MEL Process Chemistry
In the MEL process, lime reagent, containing calcium hydroxide (Ca(OH)2) and magnesium hydroxide (Mg(OH)2), is used to react with the SO2. As with the LSFO process, the hydroxide slurry is added to the recycle tank to replenish reagent consumed under pH control of 6 to 7.
In the scrubber, captured SO2 combines with water (H2O) to form sulfurous acid, which dissociates into hydrogen and hydrogen sulfite ions (HSO3-). The presence of magnesium in the scrubbing liquor, resulting from the addition of slaked MEL slurry to the recycle tank, promotes the build-up of magnesium sulfite (MgSO3) within the scrubber liquor. MgSO3 is a soluble alkaline salt that rapidly neutralizes (or buffers) the sulfurous acid formed from the captured SO2, according to reaction 1, to form magnesium bisulfite (Mg(HSO3)2), which also results in lowering SO2 concentration in the scrubber liquor.

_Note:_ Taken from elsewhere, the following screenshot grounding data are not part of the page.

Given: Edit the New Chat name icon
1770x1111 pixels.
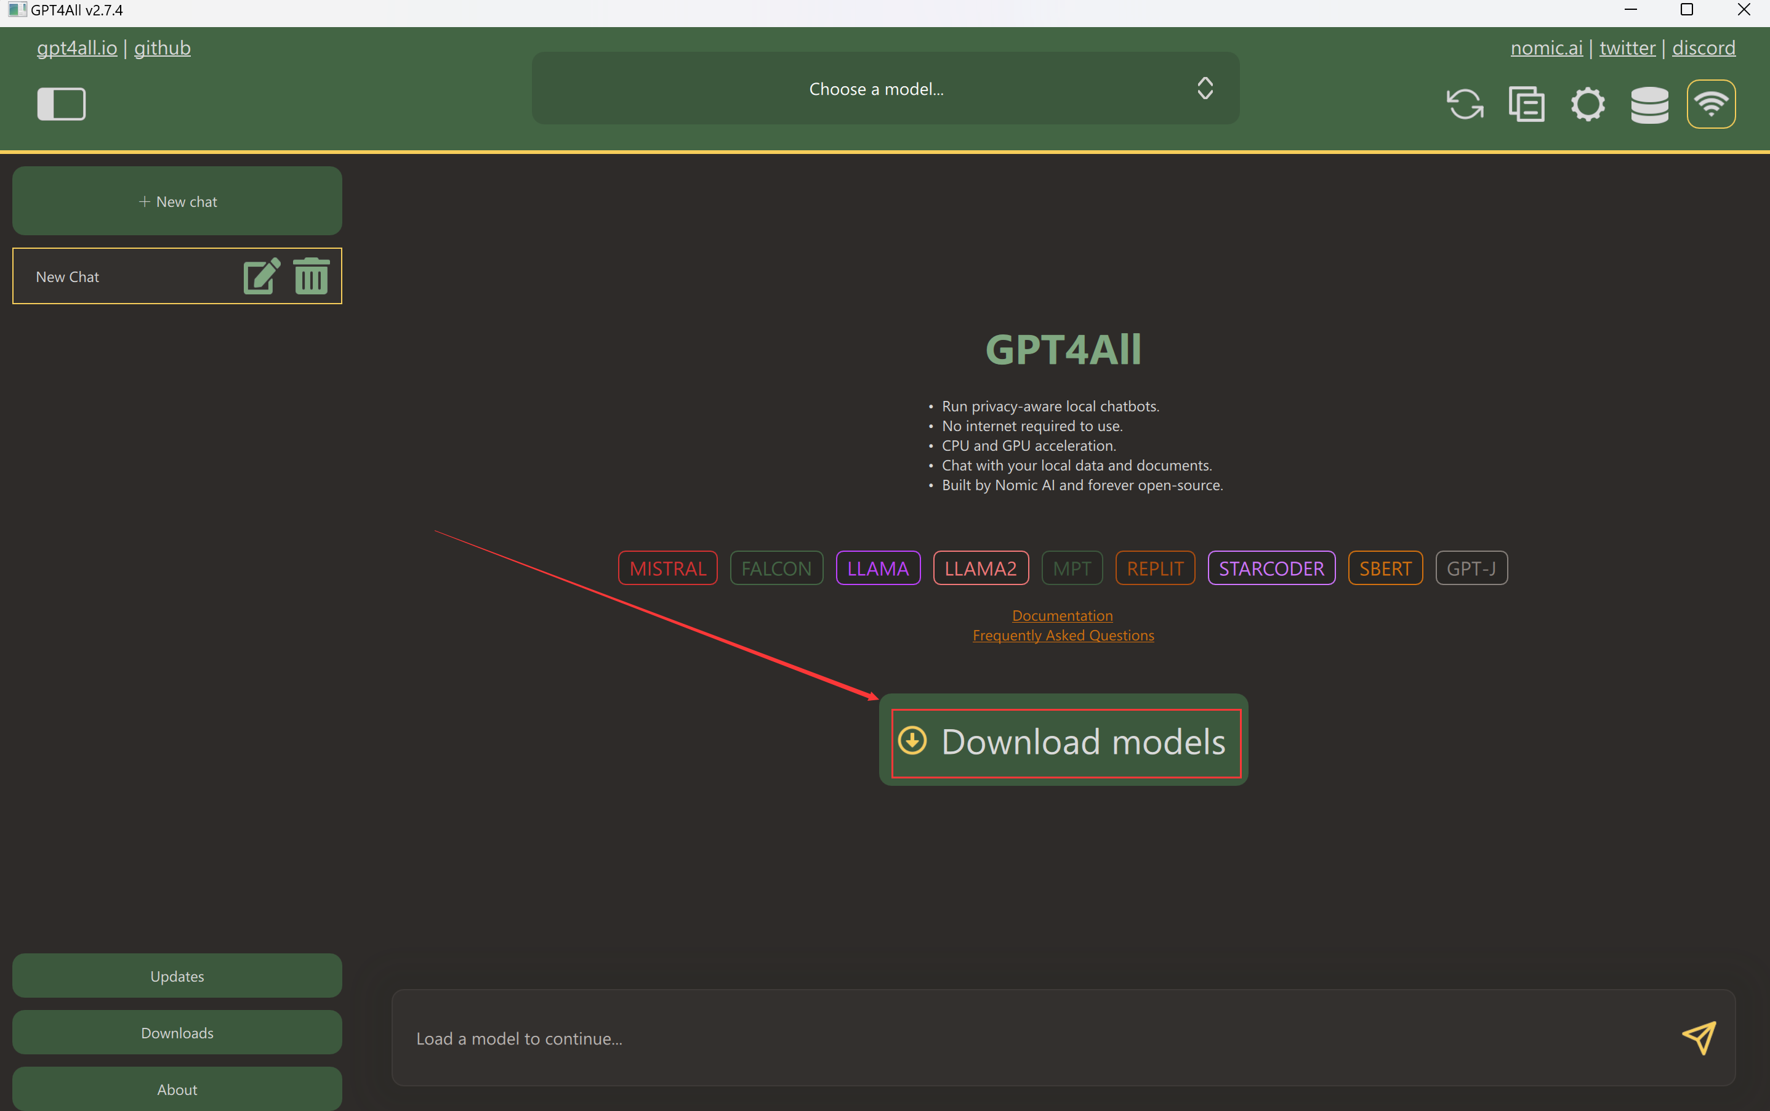Looking at the screenshot, I should pos(261,276).
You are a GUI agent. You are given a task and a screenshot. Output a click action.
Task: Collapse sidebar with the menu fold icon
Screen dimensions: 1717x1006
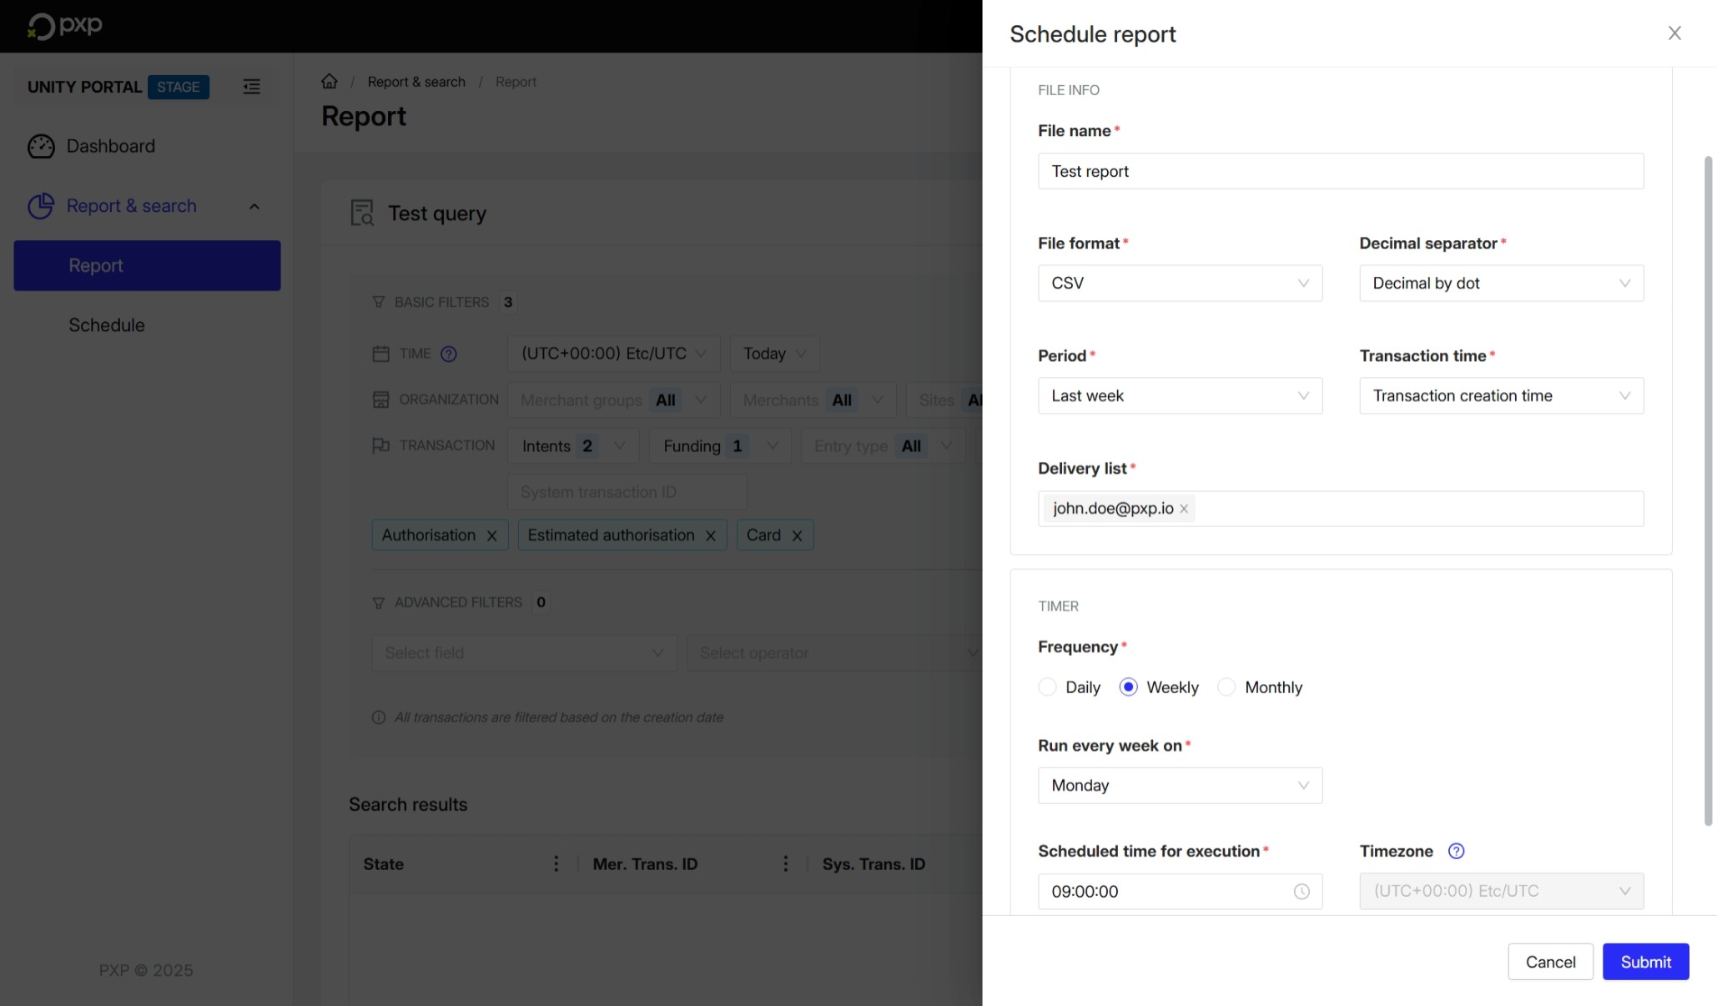(251, 87)
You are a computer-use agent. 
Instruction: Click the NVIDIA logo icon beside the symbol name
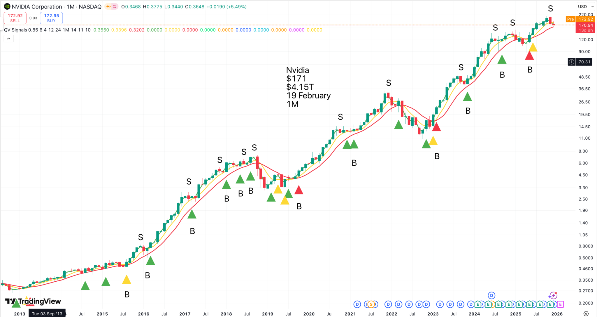(x=7, y=6)
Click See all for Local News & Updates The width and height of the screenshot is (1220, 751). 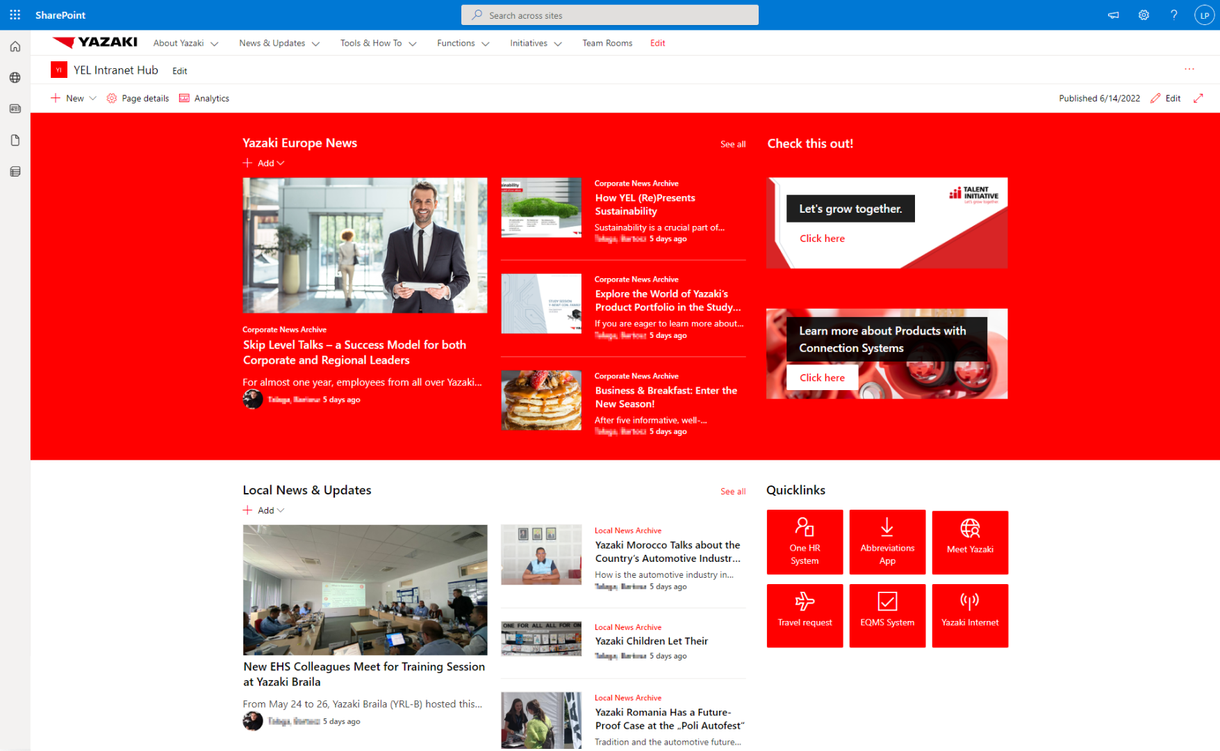(x=732, y=491)
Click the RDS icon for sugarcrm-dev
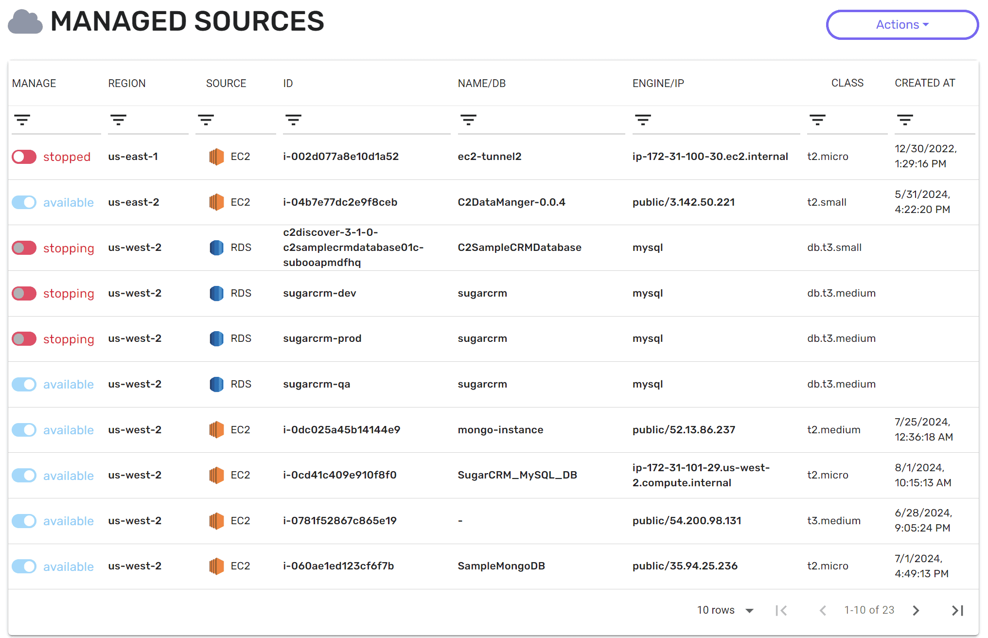 [216, 293]
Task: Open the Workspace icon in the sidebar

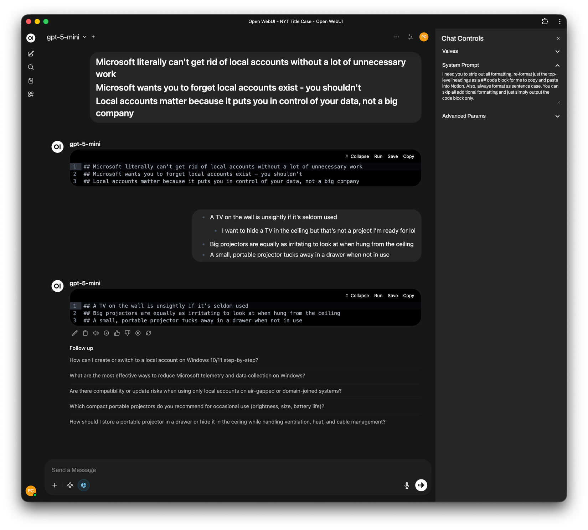Action: click(x=31, y=94)
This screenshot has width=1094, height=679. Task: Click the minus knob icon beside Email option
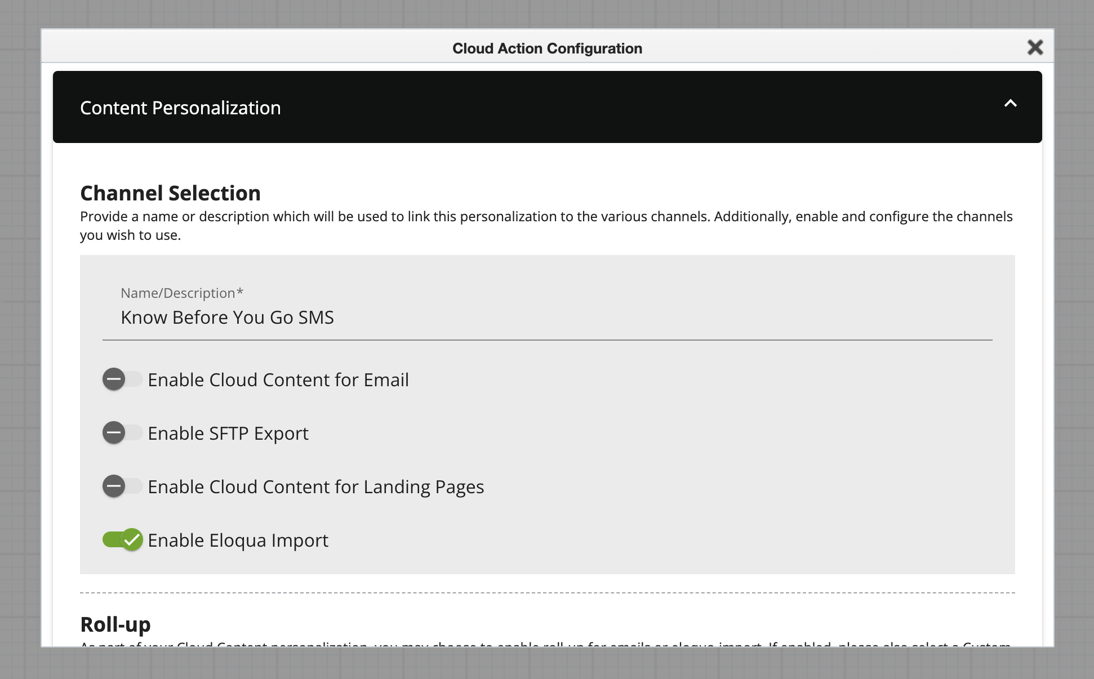pyautogui.click(x=113, y=379)
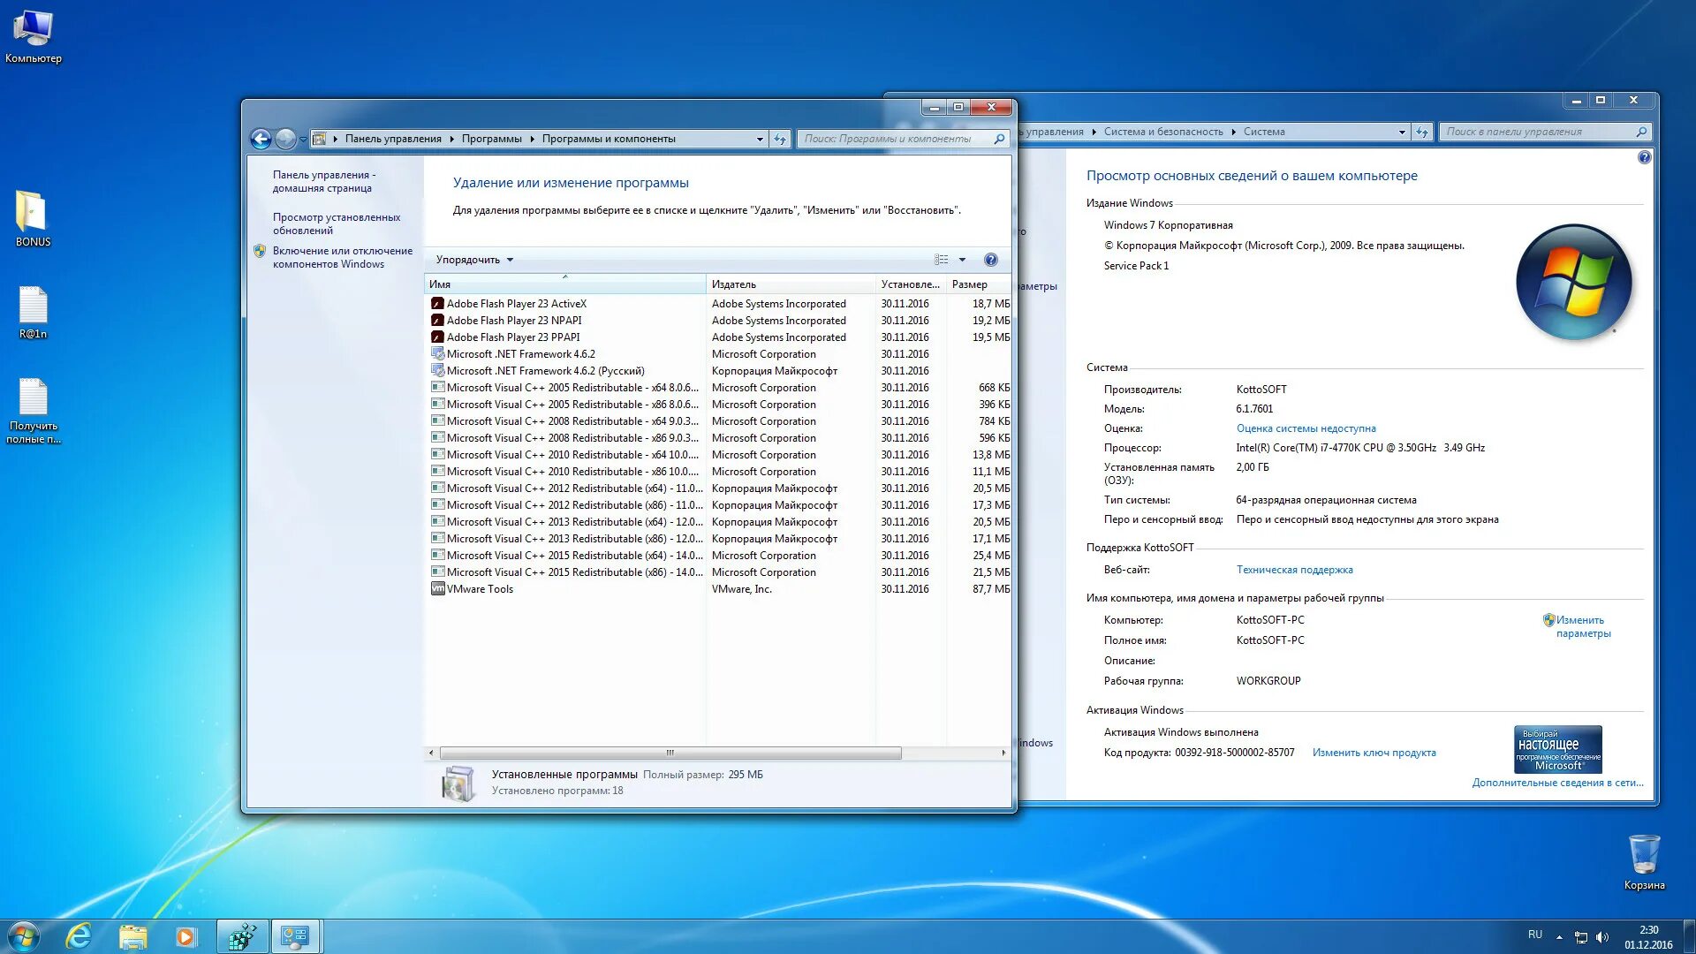Click the refresh icon beside address bar

[x=780, y=139]
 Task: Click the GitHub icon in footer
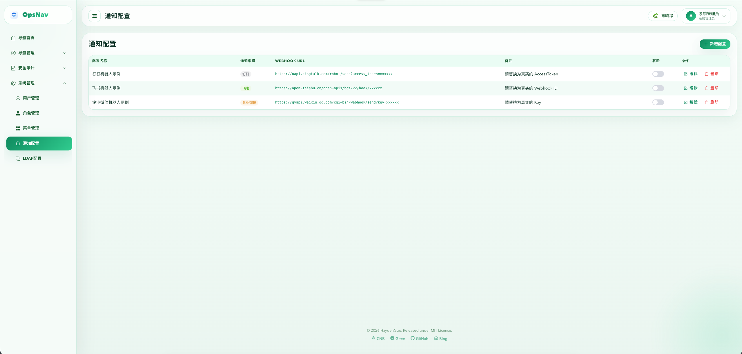click(412, 338)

Thus, the driving force for the absorption of SO2 is maintained and provides the MEL FGD processes a greater capacity to absorb SO2 as compared to systems where MgSO3 is not present.
1 HSO3- + H++ MgSO3 <-> Mg(HSO3)2
The calcium component of the slaked MEL added to the recycle tank for pH control reacts with the captured SO2 in the form of Mg(HSO3)2 to precipitate calcium sulfite hemihydrate (CaSO3 • ½H2O) and regenerate MgSO3, according to reactions 2. The Mg component reacts with a portion of the absorbed SO2 to add fresh MgSO3 to make up for losses according to reaction 3.
2 Ca(OH)2 + Mg(HSO3)2 => CaSO3 • ½H2O + MgSO3 + 1½H2O
3 Mg(OH)2 + Mg(HSO3)2 => 2MgSO3 + 2H2O
A portion of MgSO3 is oxidized to MgSO4 by oxygen (O2) present in the flue gas or ambient air that comes in contact with the scrubber liquor. Some sulfate (SO4=2) in solution will precipitate as CaSO4 in the crystal lattice of the precipitated CaSO3 • ½H2O. This co-precipitation causes SO4=2 to precipitate under conditions where the scrubber liquor is unsaturated with CaSO4. Other ions that also co-precipitate in the recycle tank to a lesser extent, include carbonate (CO3=2) and magnesium (Mg++) at unsaturated conditions. The magnesium ions, which were associated with the SO4=2, are now available to pair with an available SO3=. Thus, the co-precipitation processes result in the replenishment of MgSO3 (and therefore, alkalinity) in the scrubbing liquor.
The blowdown from the scrubber is contacted with air in a sparged vessel. The CaSO3 • ½H2O is converted to CaSO4 • 2H2O and the MgSO3 is oxidized to MgSO4, according to reaction 4 and reaction 5, respectively. The CaSO4 • 2H2O precipitates in a crystalline form while the MgSO4 remains in solution. The liquor containing the dissolved MgSO4 is returned to the scrubber after dewatering the gypsum crystals. A portion of the MgSO4 returned to the scrubber proceeds to co-precipitate as CaSO4 replenishing the alkaline MgSO3, as described in reaction 4.
4 MgSO4 (liquid) + CaSO3 (solid) => MgSO3 (liquid) + CaSO4 (solid)
The CaSO4 • 2H2O crystal in the slurry effluent from the oxidizer undergoes primary and secondary dewatering. The same as for LSFO to produce the gypsum by-product cake.